Well-differentiated papillary mesothelioma of the peritoneum: a pathological analysis and review of the literature

Gynecologic Oncology. 2005 Jul;98(1):161-7. [Link]

Hoekstra AV, Riben MW, Frumovitz M, Liu J, Ramirez PT.

Department of Obstetrics and Gynecology, Advocate Illinois Masonic Medical Center, Chicago, IL 60657, USA.


Background: Well-differentiated papillary mesothelioma (WDPM) of the peritoneum is a rare subtype of peritoneal epithelioid mesothelioma which typically has low malignant potential. It most commonly occurs in young women lacking a history of asbestos exposure. Only 38 female patients with peritoneal WPDM have been reported in the literature, and no uniform treatment recommendation has been established.

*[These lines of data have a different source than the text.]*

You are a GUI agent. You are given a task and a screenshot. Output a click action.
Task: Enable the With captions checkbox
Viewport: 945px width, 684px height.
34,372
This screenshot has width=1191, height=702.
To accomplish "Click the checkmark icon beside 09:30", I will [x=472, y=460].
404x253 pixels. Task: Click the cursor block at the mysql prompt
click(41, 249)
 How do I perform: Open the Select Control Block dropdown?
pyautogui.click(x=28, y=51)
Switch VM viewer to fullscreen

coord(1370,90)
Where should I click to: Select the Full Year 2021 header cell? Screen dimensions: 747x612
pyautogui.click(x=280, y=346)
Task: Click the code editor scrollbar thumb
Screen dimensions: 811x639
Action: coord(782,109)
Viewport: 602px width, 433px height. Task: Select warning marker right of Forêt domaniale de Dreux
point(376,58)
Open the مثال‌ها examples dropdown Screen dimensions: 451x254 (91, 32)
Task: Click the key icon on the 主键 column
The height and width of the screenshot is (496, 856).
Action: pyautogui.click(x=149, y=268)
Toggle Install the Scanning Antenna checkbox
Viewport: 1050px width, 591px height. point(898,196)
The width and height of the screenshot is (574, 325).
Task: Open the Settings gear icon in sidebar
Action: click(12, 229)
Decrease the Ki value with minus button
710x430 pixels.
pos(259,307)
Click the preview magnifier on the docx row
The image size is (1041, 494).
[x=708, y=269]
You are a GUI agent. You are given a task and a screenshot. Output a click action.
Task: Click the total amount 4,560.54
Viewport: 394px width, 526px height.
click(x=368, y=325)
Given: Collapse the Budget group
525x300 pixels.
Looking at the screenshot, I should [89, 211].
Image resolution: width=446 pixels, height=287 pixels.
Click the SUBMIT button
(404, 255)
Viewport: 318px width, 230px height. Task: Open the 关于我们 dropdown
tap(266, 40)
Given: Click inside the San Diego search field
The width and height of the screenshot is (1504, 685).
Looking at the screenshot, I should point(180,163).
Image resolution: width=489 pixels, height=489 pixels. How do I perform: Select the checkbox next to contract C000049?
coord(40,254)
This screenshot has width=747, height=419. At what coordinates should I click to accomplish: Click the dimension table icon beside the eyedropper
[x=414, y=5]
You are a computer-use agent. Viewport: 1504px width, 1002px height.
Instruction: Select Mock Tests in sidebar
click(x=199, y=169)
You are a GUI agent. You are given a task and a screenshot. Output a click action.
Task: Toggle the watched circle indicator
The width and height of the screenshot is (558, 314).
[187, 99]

Case Report: A 74-year-old asymptomatic woman without significant past medical history underwent workup and subsequent surgery for an adnexal mass with a normal serum CA-125 level. Exploratory laparotomy identified an ovarian serous cystadenoma and an incidental multifocal peritoneal neoplasm with extensive calcifications. Histology and cytology confirmed WDPM with extensive, intimately associated mesothelial cystic inclusions and zonal calcifications with osseous metaplasia. Our patient did not receive adjuvant therapy and was without clinical or radiologic evidence of disease 12 months after diagnosis.

Conclusion: WDPM of the peritoneum in women is frequently asymptomatic and associated with an indolent course. Patient outcomes are usually favorable after tumor-debulking surgery without adjuvant therapy.